• Task brief
Copy the records starting at the line with "Where should I" and ending at the line with "pyautogui.click(x=35, y=795)", changing "sidebar" to "navigation panel" and leaving everything else the same.

• Provided records
——

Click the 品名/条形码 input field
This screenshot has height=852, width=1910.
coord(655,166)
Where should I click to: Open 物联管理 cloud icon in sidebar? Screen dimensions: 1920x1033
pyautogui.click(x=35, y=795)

——

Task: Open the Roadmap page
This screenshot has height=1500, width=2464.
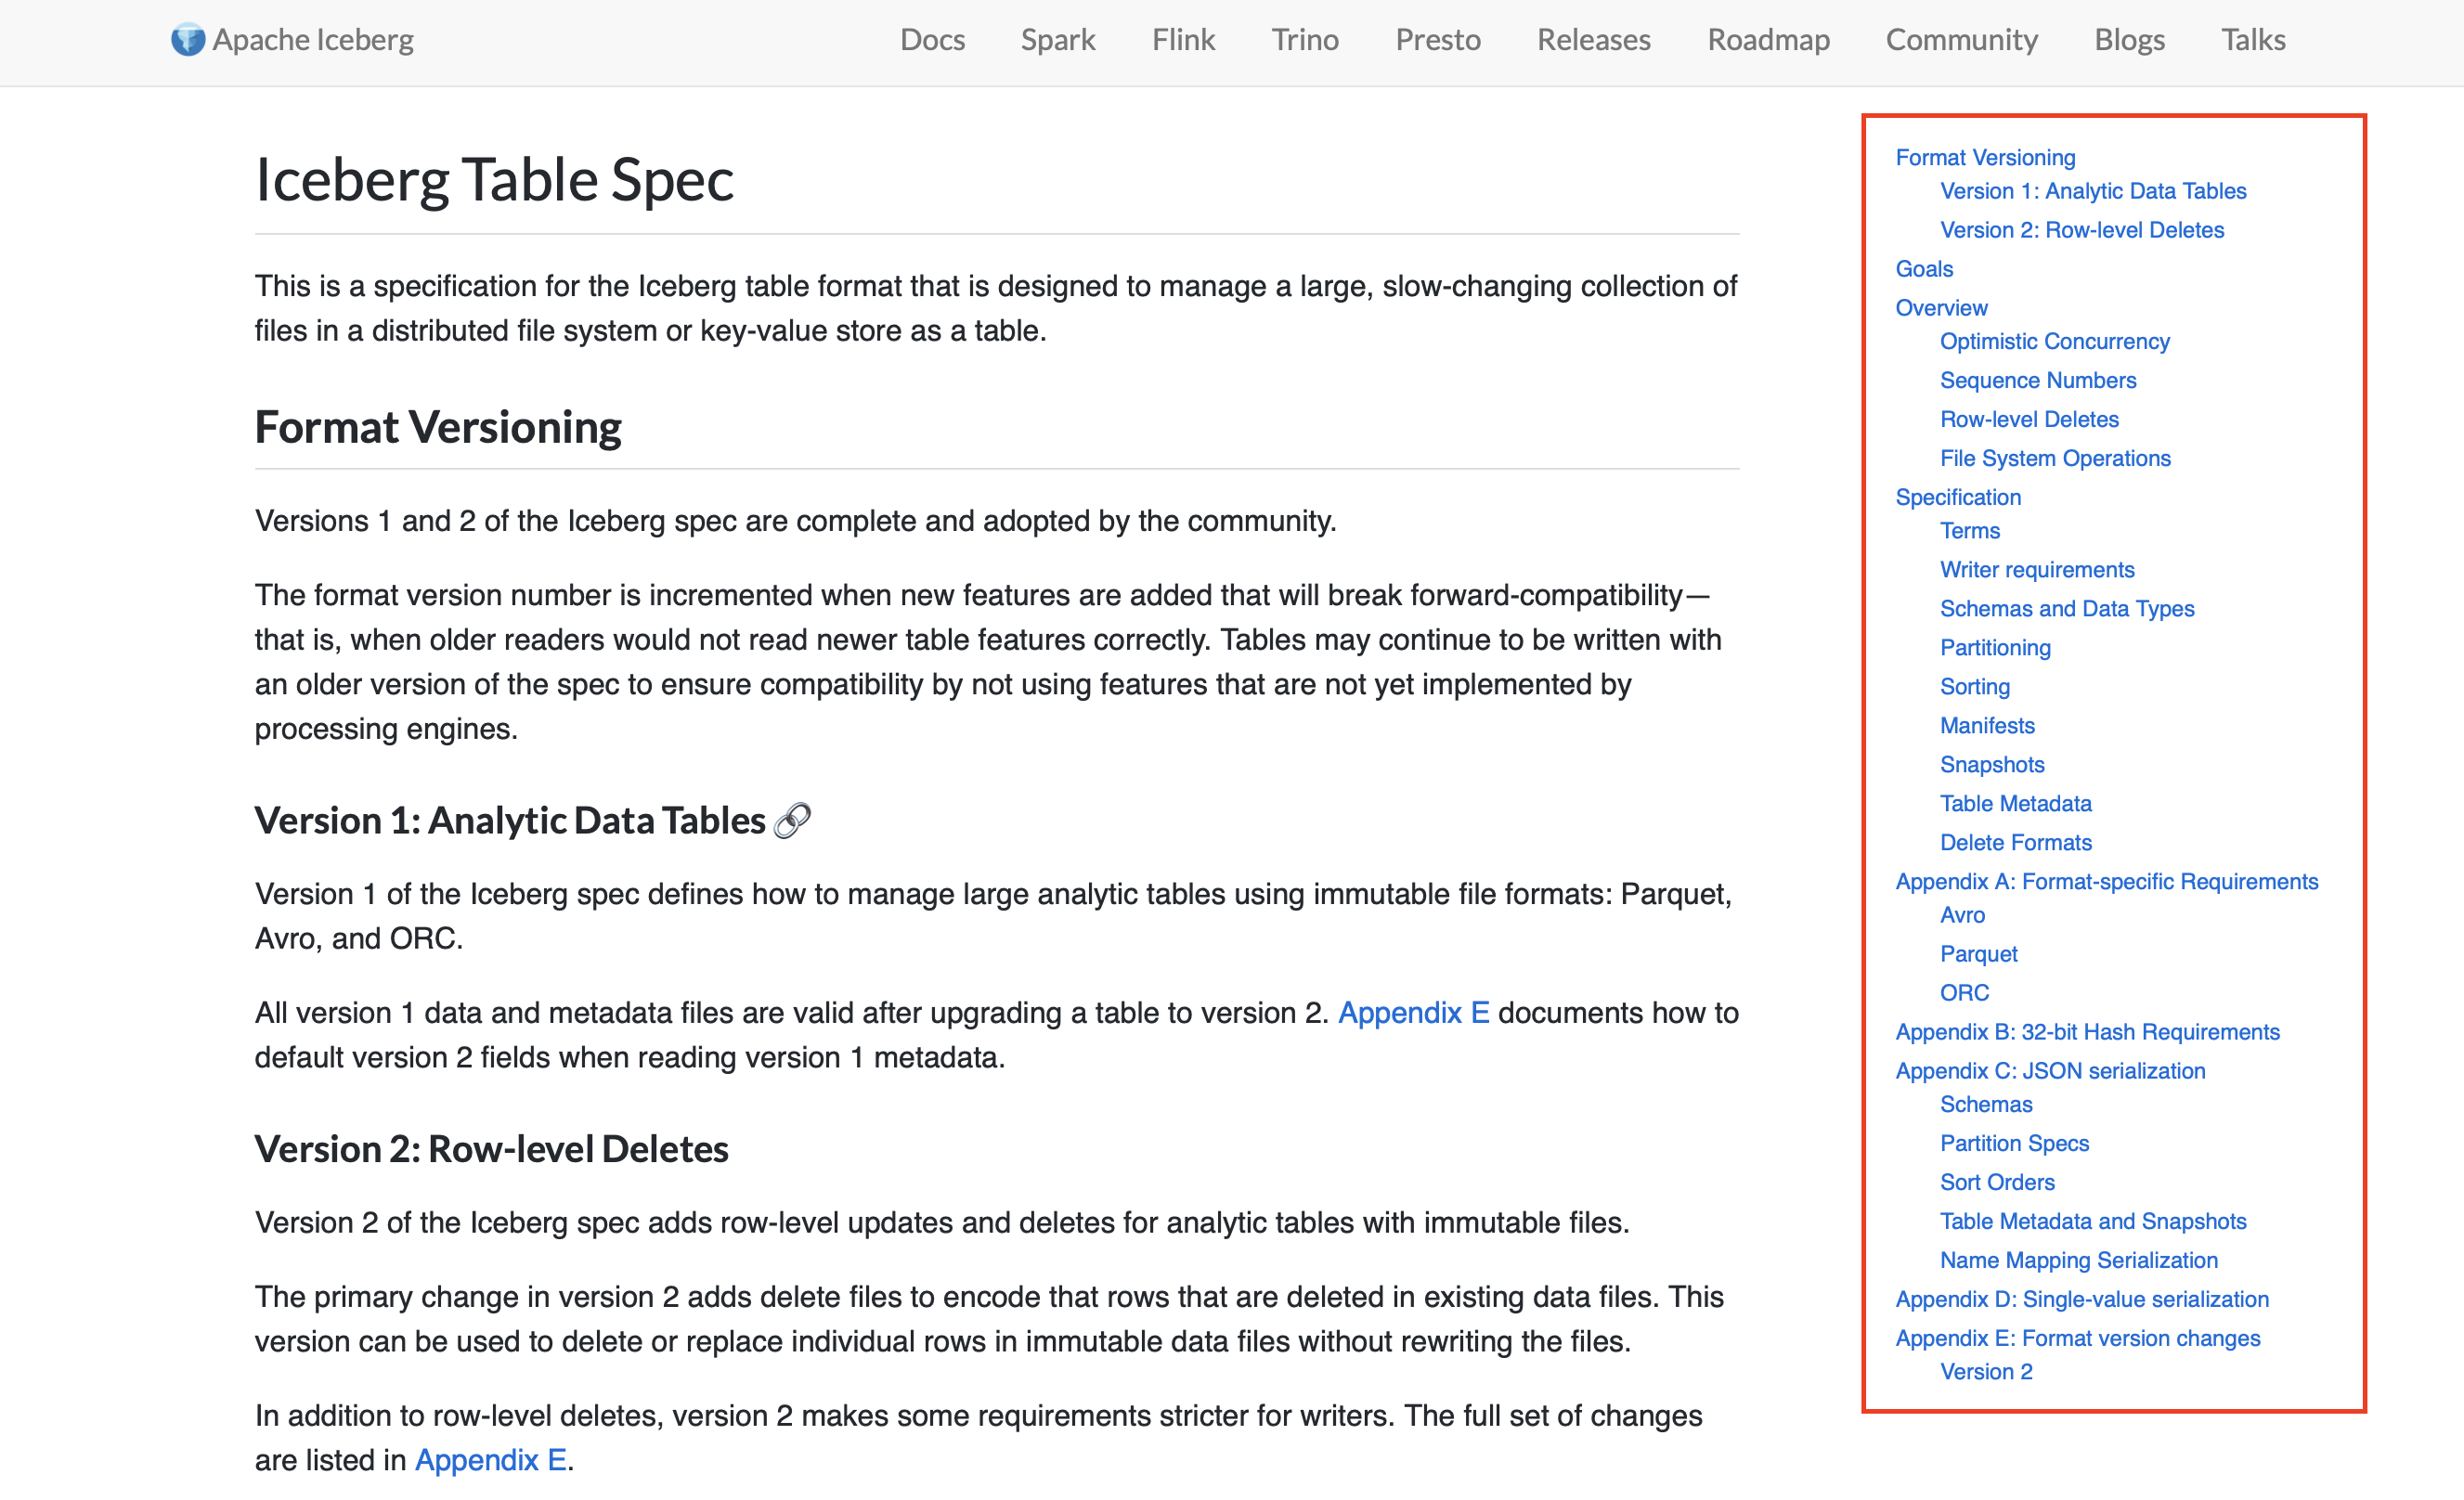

——

• The result
Where should I click to: Open 物联管理 cloud icon in navigation panel? Screen dimensions: 1920x1033
pyautogui.click(x=35, y=795)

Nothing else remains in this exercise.